A Changing View on the Media Landscape
Haider notes that in building the tool he has come to appreciate the power of biases in language, such as when the same set of facts can convey different messages depending on how writers use them.
“It’s just incredibly fascinating to see how these subtle differences in the way you can report on an event, like how you put sentences together or the words you can use, can lead to changes for the reader that journalists might not realize because of their own biases,” Haider says. “It’s not just about detecting bias but understanding how these subtle cues can influence the reader’s perception.”
Watts says that, while the current version of the Detector doesn’t have this feature integrated yet, he, too, has come to see how much of an impact small decisions in reporting can have.
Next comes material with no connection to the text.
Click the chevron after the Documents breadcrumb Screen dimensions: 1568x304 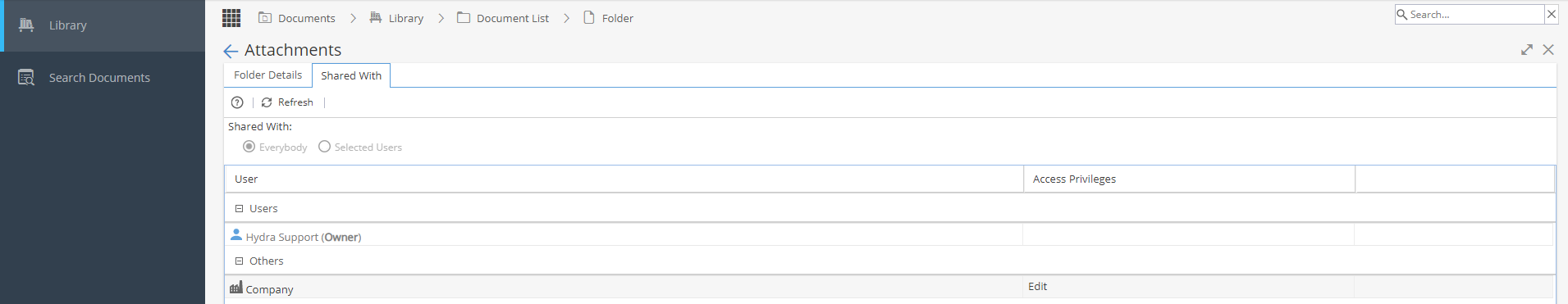[354, 18]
He notes that in watching how this component can take in the facts and generate articles, some with a positive spin and others negative, “it is a little spooky to see how much you can alter things without lying. But it’s also potentially a really cool feature that can write differently biased synthetic articles about events on the fly.”
Watts says that there is no shortage of people who love to criticize journalists and that he isn’t trying to add fuel to the fire or create an AI tool to replace reporters. Rather, he and the CSSLab have created the Media Bias Detector in recognition of the importance of journalism.
“Journalists are crucial, as the fourth estate,” Watts says. “We want this tool to hold up a data-driven mirror to current journalistic practices, both good and bad, and to help the public and journalists themselves better understand the biases present in media coverage.”
He emphasizes the importance of high-quality journalism in democratic societies and hopes the Detector will help improve transparency and accountability in news reporting.